The Silence After Congratulations
Everywhere, it lingers. It is the framed paper I dust each morning, the silver trim now dull with waiting. It is the silence after a ringtone, the pause between “We’ll be in touch” and never are. It is the question I no longer ask at the dinner table. It is the ceiling I interrogate when my mother’s hands return—folding my graduation shirt like a sacred garment.
We hang our degrees like windchimes that never catch a breeze. We iron clothes that we have nowhere to go in. We learn how to name our hunger softly. We write cover letters like liturgies, signing them off with borrowed faith.
There is a ritual in resistance. In the email that blooms into nothing.
In dressing with armor—polished shoes— to kneel before the glow of the screen. There is a rhythm in disappointment: click, send, refresh. Click, send, refresh again. Each job application folded like an offering, each rejection a quiet song we hum under our breath.

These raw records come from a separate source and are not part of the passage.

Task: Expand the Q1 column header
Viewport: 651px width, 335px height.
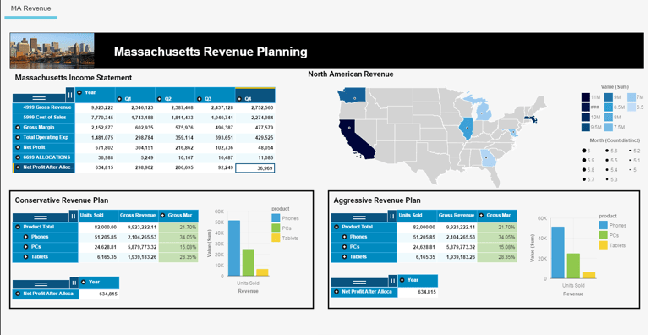Action: [119, 99]
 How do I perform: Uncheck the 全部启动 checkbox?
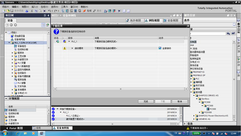click(x=160, y=48)
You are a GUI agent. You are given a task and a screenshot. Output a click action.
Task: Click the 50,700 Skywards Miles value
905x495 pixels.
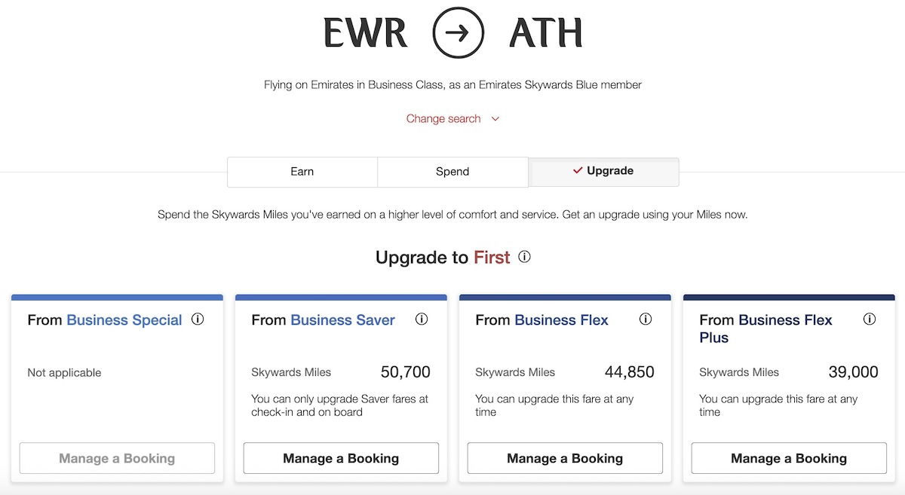[406, 372]
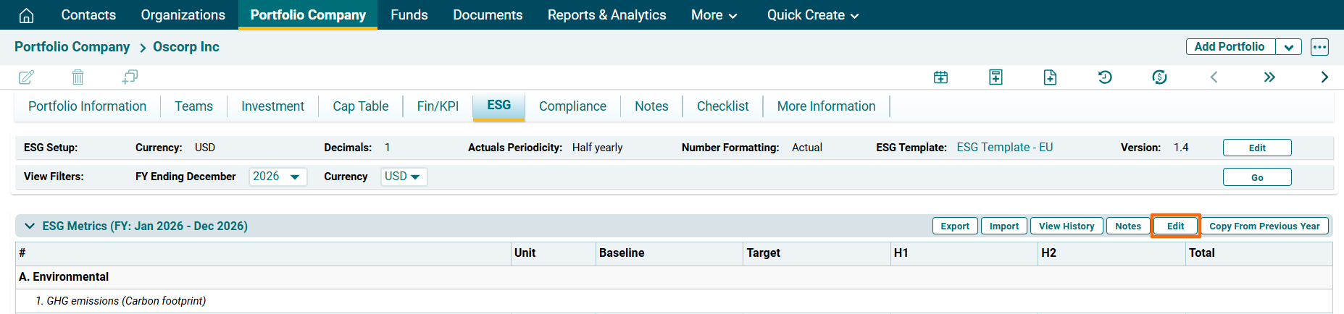Image resolution: width=1344 pixels, height=314 pixels.
Task: Click the add calendar event icon
Action: click(940, 77)
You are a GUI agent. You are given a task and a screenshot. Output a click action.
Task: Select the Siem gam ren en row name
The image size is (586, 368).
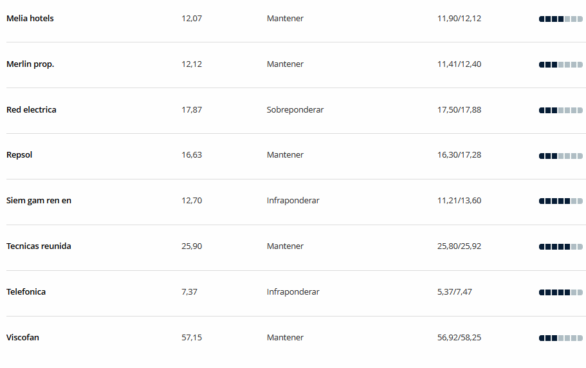[x=39, y=201]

I try to explain it to my little brother—why I'm still here, why the fridge hums louder than we do, why the house feels smaller now. He draws me with a cape and calls me a superhero. I hang it next to the degree, both of us pretending. Two relics of a faith I can’t abandon.
I pour tea for my grandmother. She asks how the job is. I tell her I’m still hoping. She nods, like she’s known hope longer than breath. She knows how silence grows legs and walks beside you and how hunger spreads when you feed it that silence.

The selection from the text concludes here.